- What to produce -
Only lines below containing the string "computer" should be counted; please give that count by itself.

- Task input -
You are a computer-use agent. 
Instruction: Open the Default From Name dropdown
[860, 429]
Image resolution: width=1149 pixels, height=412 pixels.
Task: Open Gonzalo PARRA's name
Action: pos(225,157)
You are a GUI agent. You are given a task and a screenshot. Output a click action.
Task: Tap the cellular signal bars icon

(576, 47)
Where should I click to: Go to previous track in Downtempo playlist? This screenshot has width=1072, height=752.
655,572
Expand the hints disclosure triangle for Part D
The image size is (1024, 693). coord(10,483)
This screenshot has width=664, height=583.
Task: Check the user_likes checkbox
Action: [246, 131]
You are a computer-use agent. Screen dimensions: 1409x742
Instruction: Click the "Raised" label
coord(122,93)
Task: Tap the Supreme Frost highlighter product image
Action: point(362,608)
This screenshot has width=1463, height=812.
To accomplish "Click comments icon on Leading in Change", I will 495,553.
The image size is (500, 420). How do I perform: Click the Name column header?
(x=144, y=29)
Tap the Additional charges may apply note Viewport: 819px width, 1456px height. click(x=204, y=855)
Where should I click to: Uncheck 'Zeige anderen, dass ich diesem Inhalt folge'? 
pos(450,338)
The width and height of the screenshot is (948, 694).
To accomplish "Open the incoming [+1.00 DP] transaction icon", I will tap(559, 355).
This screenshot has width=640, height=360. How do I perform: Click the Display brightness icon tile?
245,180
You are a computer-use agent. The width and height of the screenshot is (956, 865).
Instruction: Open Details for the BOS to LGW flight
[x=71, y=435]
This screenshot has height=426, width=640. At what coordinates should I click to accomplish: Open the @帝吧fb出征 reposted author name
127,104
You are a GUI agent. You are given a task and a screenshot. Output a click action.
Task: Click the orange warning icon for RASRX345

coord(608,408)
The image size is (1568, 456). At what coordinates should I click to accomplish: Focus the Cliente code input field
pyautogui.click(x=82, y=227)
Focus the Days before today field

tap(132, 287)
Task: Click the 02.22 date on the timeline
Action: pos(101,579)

- Result -
3